Thèse en géographie, soutenue le 13 octobre 2025 par Chanelle Adams, rattachée à l’Institut de géographie et durabilité (IGD) de la FGSE.
Cette thèse retrace le parcours dynamique et le monde volatil du ravintsara (un chémotype à eucalyptol du camphrier Camphora officinarum, également connu sous le nom de Cinnamomum camphora), depuis son introduction et sa naturalisation à Madagascar, son intégration dans les pratiques thérapeutiques locales, jusqu’à son expansion rapide sur le marché international des huiles essentielles durant la pandémie de Covid-19. L’histoire du ravintsara met en lumière les dynamiques complexes propres aux économies de type « boom and bust », ainsi que les formes de subsistance qui se construisent autour de sa production et de son commerce, marquées par des changements brusques, des crises et des spéculations.
En prenant pour fil conducteur la matérialité volatile de cette plante aromatique, cette recherche interroge les effets des situations de crise sur les personnes dont les moyens de subsistance sont imbriqués dans l’économie du ravintsara : quels risques, quelles vulnérabilités, mais aussi quelles opportunités en émergent. La question centrale de cette étude est la suivante :
Comment les acteurs malgaches ont-ils réagi à l’incertitude du marché du ravintsara et, ce faisant, comment ont-ils redéfini les significations et les valeurs attachées à cette plante comme ressource et comme marchandise ?

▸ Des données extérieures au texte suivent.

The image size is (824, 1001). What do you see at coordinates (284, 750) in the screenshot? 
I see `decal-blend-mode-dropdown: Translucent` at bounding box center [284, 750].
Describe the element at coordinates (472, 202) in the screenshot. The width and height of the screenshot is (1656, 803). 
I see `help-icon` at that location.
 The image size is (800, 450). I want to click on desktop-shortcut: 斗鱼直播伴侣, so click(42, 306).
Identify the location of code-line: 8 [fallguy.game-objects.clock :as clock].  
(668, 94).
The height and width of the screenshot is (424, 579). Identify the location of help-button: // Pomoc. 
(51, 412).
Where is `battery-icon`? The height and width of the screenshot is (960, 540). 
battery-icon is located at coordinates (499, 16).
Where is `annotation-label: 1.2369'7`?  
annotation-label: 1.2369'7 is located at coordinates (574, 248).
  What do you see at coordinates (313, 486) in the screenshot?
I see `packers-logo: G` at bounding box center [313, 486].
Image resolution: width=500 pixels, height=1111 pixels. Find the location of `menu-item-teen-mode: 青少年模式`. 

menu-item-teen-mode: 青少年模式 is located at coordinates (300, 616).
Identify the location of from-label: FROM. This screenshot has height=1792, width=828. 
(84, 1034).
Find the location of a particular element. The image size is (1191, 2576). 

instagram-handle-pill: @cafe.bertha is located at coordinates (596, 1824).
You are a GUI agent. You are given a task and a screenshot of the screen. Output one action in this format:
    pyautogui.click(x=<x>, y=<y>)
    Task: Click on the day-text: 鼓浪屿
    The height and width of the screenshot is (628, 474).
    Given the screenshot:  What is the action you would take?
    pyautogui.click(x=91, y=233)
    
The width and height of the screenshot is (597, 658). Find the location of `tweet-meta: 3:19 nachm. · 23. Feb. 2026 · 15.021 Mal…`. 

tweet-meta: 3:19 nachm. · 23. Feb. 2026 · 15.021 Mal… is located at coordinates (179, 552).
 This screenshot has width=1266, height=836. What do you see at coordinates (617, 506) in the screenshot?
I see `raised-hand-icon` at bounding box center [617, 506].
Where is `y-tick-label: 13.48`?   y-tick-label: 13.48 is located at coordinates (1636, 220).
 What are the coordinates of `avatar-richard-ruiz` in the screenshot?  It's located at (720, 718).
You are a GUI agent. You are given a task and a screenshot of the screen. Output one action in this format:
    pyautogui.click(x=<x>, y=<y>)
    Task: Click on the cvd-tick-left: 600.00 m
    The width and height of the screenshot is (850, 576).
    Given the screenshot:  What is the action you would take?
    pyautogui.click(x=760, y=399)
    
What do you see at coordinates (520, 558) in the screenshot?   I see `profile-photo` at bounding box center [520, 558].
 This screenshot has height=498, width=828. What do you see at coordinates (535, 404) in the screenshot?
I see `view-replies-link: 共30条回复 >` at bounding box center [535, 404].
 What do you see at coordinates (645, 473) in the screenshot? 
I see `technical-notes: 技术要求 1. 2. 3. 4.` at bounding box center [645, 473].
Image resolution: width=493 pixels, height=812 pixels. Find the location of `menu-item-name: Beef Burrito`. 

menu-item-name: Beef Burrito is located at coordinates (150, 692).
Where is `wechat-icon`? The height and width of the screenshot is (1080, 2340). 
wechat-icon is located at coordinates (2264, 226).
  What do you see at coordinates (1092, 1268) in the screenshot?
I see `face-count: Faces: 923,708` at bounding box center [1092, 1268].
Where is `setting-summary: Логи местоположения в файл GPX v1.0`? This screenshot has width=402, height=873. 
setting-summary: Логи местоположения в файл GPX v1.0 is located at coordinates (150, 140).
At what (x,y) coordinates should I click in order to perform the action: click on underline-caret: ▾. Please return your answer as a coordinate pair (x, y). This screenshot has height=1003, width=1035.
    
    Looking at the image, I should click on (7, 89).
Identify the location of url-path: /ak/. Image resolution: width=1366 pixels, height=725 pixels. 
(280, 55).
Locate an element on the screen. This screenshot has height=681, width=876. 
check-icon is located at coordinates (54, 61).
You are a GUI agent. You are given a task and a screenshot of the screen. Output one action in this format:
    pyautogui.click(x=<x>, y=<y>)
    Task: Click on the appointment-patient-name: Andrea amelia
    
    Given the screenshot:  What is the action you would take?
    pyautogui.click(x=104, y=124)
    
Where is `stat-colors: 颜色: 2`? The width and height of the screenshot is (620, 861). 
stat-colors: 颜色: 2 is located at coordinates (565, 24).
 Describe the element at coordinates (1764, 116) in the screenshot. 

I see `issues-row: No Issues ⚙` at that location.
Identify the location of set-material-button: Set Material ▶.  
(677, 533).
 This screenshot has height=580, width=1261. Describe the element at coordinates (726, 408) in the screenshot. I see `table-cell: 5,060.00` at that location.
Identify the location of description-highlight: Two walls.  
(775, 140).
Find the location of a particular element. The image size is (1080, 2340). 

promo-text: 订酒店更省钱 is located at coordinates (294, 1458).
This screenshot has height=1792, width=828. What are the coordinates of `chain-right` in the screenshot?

S’appuyant sur quinze mois de recherche ethnographique multi-située dans cinq régions des hautes terres centrales de Madagascar (Vakinankaratra, Amoron’i Mania, Analamanga, Alaotra Mangoro et Haute Matsiatra), et sur une analyse critique des archives coloniales, des documents gouvernementaux et des rapports du secteur privé et associatif, cette thèse étudie la co-construction de la valeur du ravintsara à travers un réseau d’interactions incluant cultivateurs, distillateurs, guérisseurs, commerçants, scientifiques, entreprises d’aromathérapie, ONG et institutions étatiques, jusqu’au sommet de l’État.
Croisant l’écologie politique, l’anthropologie, l’histoire des sciences et l’histoire économique de Madagascar, cette thèse mobilise une ethnographie des produits plus-qu’humaines pour analyser comment la volatilité peut à la fois ouvrir des espaces d’opportunisme et renforcer des formes de marginalisation. Elle développe quatre axes d’analyse : l’instabilité des identités et usages de la plante, les dynamiques du travail en contexte de crise, les mécanismes de spéculation dans les marchés informels, et les tentatives d’organisation pour stabiliser la filière.
En replaçant les acteurs malgaches au centre de l’analyse — non pas comme bénéficiaires passifs des marchés mondiaux ou du développement rural, mais comme agents stratégiques et créatifs face à l’incertitude — cette thèse propose une lecture située des transformations de valeur dans une économie mondialisée. Elle accorde également au ravintsara un rôle d’acteur plus-qu’humain dont la matérialité instable et les significations changeantes éclairent des enjeux plus larges de souveraineté, de survie et d’espérance.
En définitive, cette recherche propose le concept de « volatilité » comme cadre théorique pour penser ensemble crise et opportunité, et pour analyser comment des acteurs situés en amont des chaînes de valeur mobilisent cette instabilité comme ressource politique, économique et symbolique. À travers l’étude de cet arbre malgache singulier, elle contribue à une compréhension affinée des relations humains-plantes et des luttes autour de la production de la valeur, du pouvoir et du sens dans le marché global des huiles essentielles.